▶ TASK ITEM: Though the entries hold pictures, only their text should be duplicated, exactly and in full.

▶ Stored data entries:
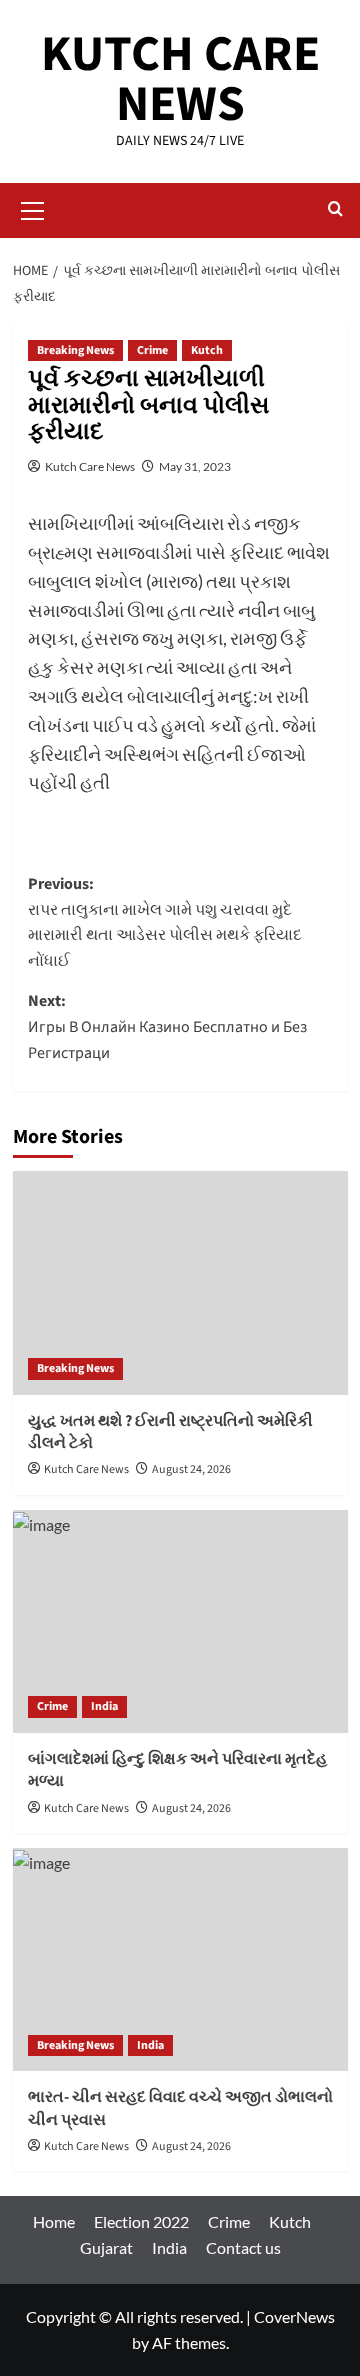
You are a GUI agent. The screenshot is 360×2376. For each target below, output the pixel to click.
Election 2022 (141, 2221)
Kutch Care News (90, 466)
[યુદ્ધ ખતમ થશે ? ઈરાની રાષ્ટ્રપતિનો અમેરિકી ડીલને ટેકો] (180, 1282)
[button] (33, 208)
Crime (152, 350)
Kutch (207, 350)
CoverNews (294, 2316)
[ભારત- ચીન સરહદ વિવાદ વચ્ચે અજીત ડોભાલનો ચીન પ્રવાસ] (180, 1959)
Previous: (165, 922)
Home (54, 2221)
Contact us (243, 2247)
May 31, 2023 (195, 466)
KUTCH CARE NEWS (180, 79)
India (104, 1706)
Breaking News (75, 350)
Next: (167, 1026)
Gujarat (106, 2247)
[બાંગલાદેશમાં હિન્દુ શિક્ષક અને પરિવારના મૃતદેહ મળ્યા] (180, 1621)
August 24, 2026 (191, 1469)
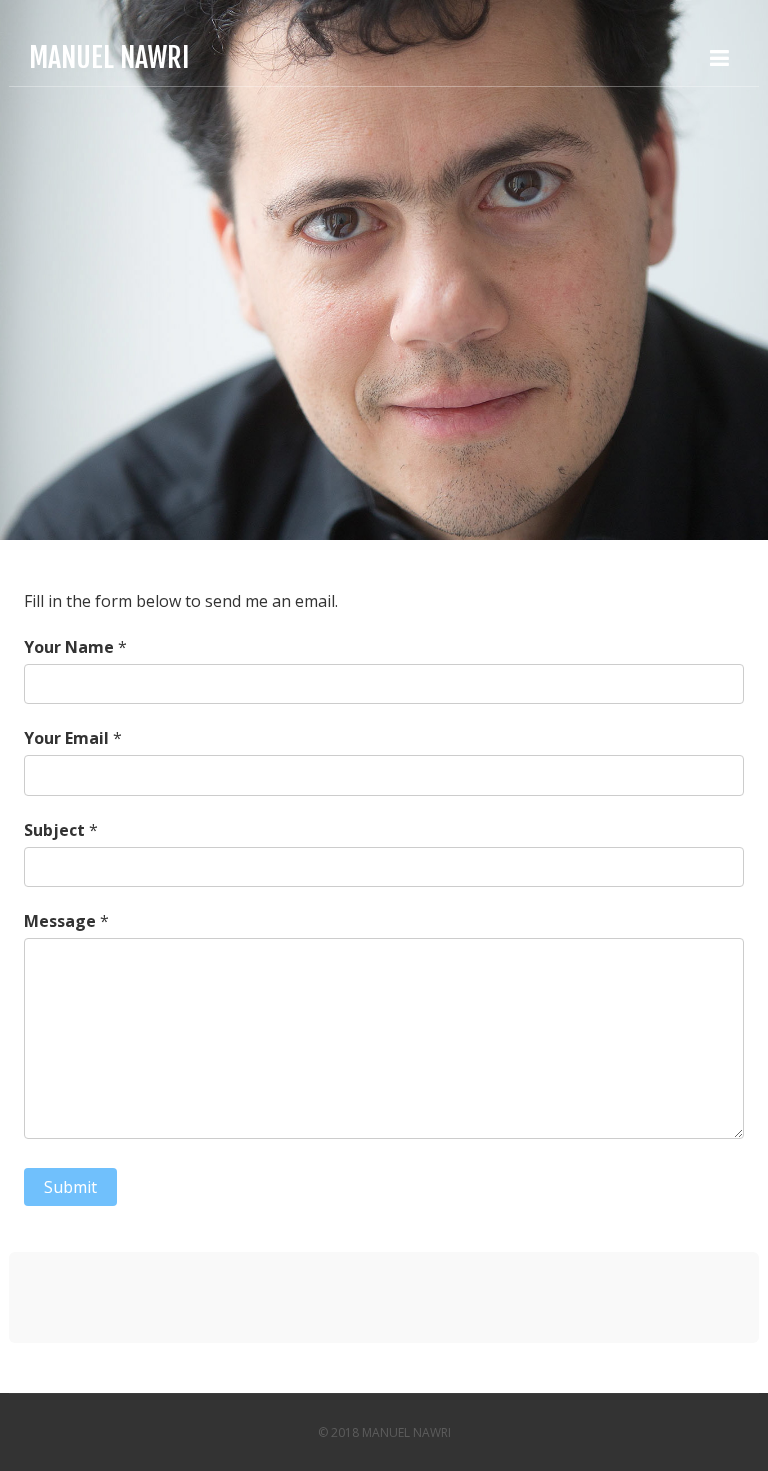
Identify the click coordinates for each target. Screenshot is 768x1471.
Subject (54, 830)
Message (60, 921)
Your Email (66, 738)
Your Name (69, 647)
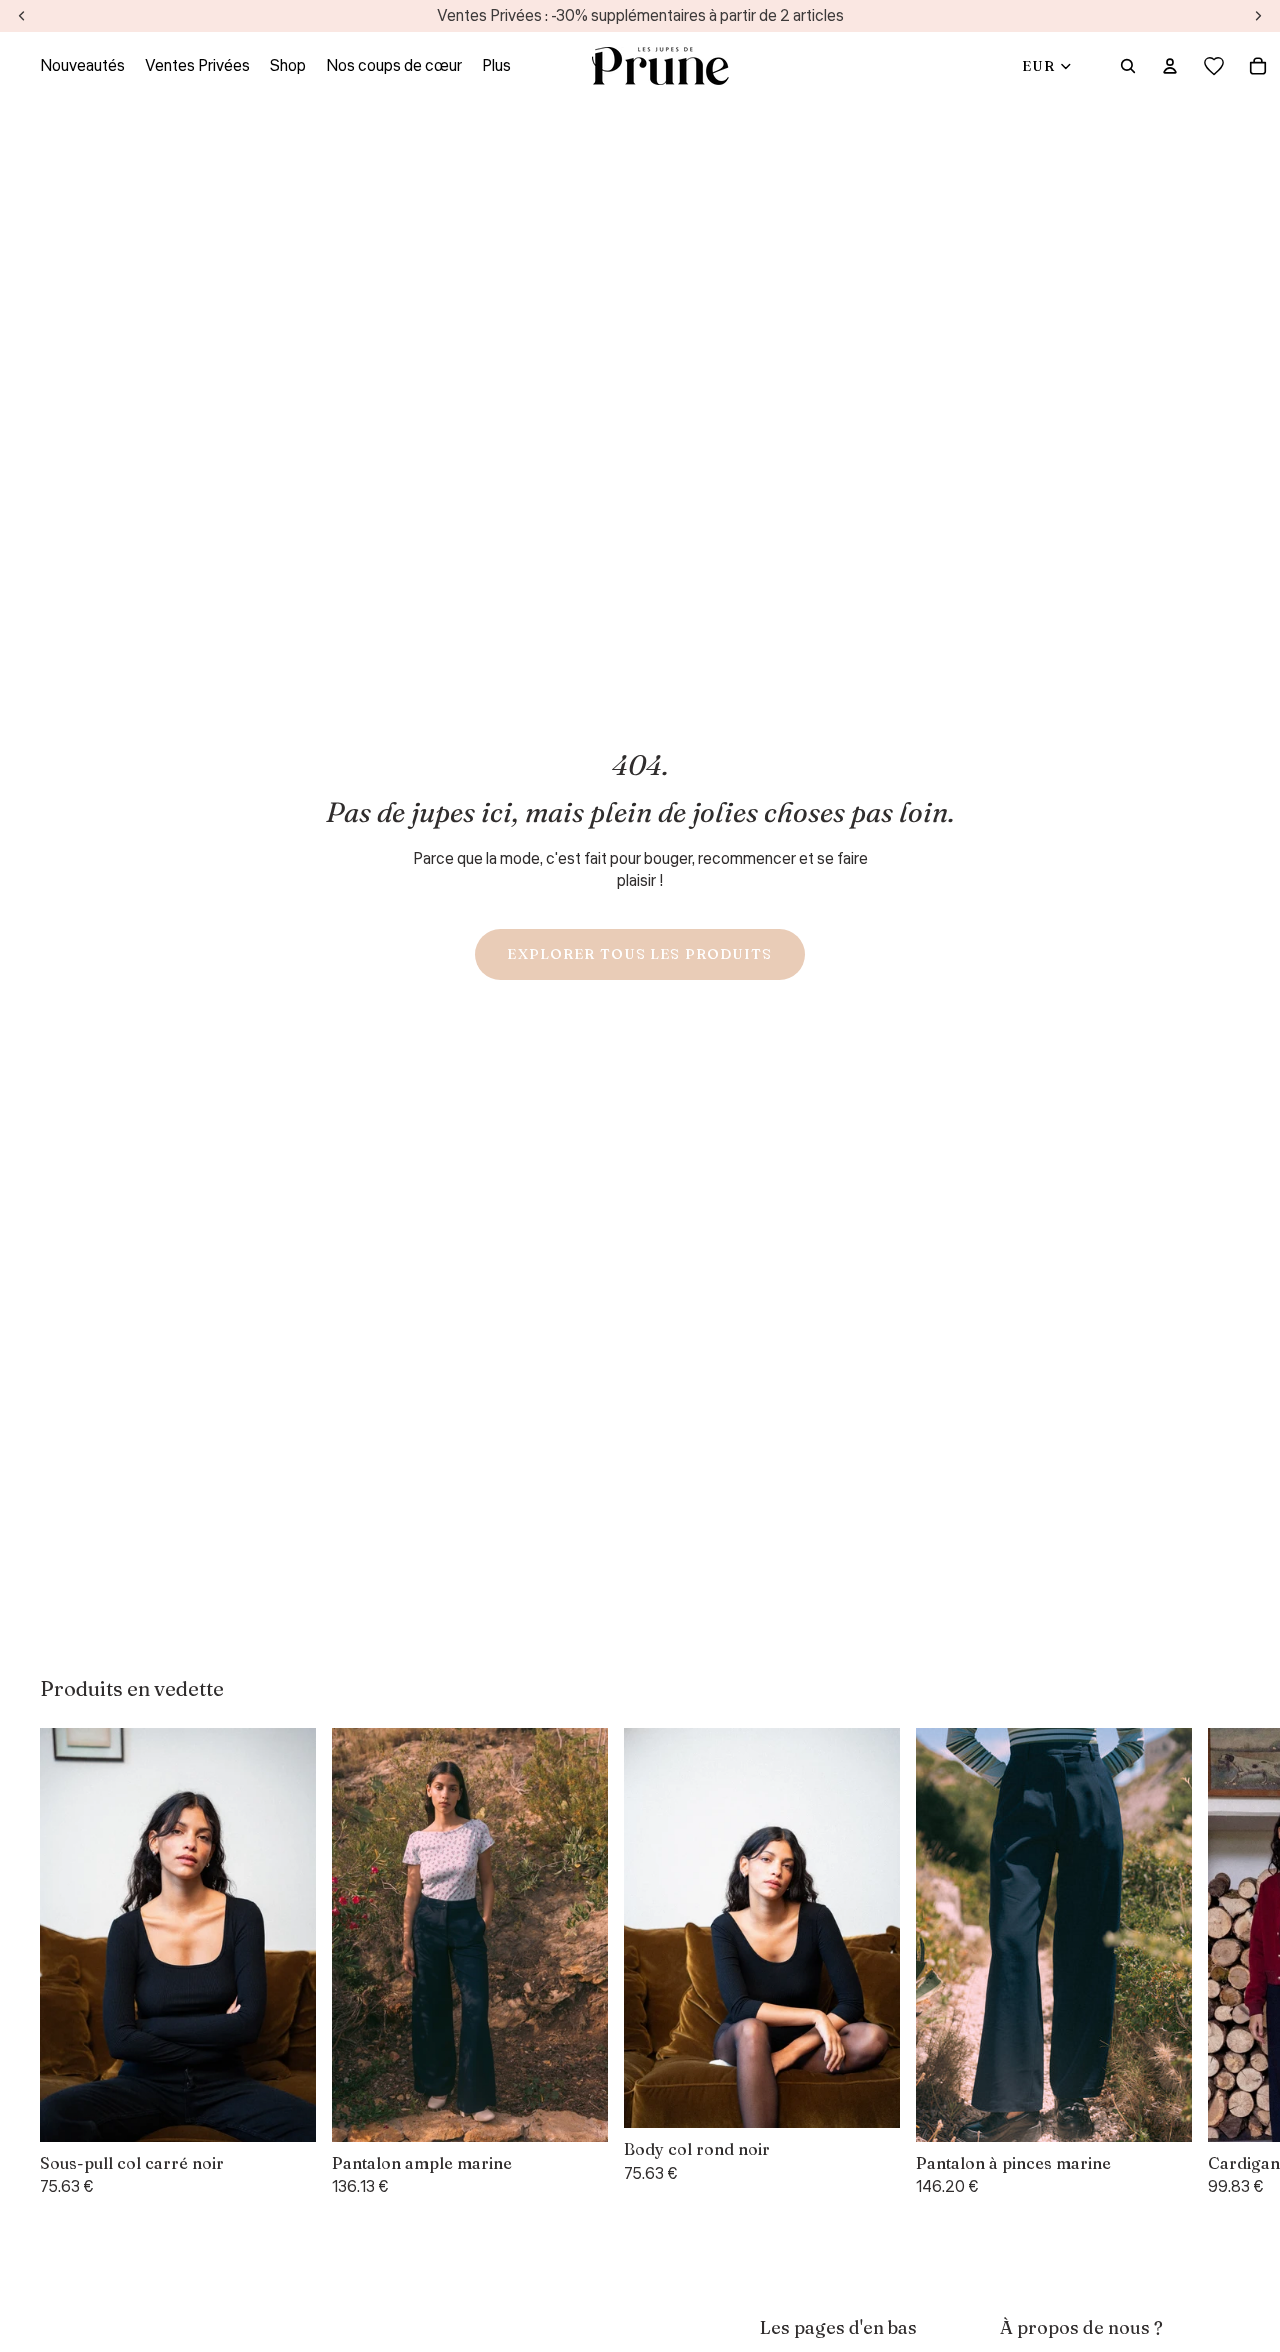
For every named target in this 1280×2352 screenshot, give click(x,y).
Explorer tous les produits (639, 954)
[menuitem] (496, 66)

▶ SOLUTION TO THE EXERCISE:
You are a GUI agent. The screenshot is 360×2376. For each target below, output the pixel to click.
Election 2022 (141, 2221)
Kutch Care News (90, 466)
[યુદ્ધ ખતમ થશે ? ઈરાની રાષ્ટ્રપતિનો અમેરિકી ડીલને ટેકો] (180, 1282)
[button] (33, 208)
Crime (152, 350)
Kutch (207, 350)
CoverNews (294, 2316)
[ભારત- ચીન સરહદ વિવાદ વચ્ચે અજીત ડોભાલનો ચીન પ્રવાસ] (180, 1959)
Previous: (165, 922)
Home (54, 2221)
Contact us (243, 2247)
May 31, 2023 (195, 466)
KUTCH CARE NEWS (180, 79)
India (104, 1706)
Breaking News (75, 350)
Next: (167, 1026)
Gujarat (106, 2247)
[બાંગલાદેશમાં હિન્દુ શિક્ષક અને પરિવારના મૃતદેહ મળ્યા] (180, 1621)
August 24, 2026 (191, 1469)
Identify the click coordinates for each target. Screenshot is 768x1471.
Subject (54, 830)
Message (60, 921)
Your Email (66, 738)
Your Name (69, 647)
For every named target in this 1280×2352 screenshot, give click(x,y).
Explorer tous les produits (639, 954)
[menuitem] (496, 66)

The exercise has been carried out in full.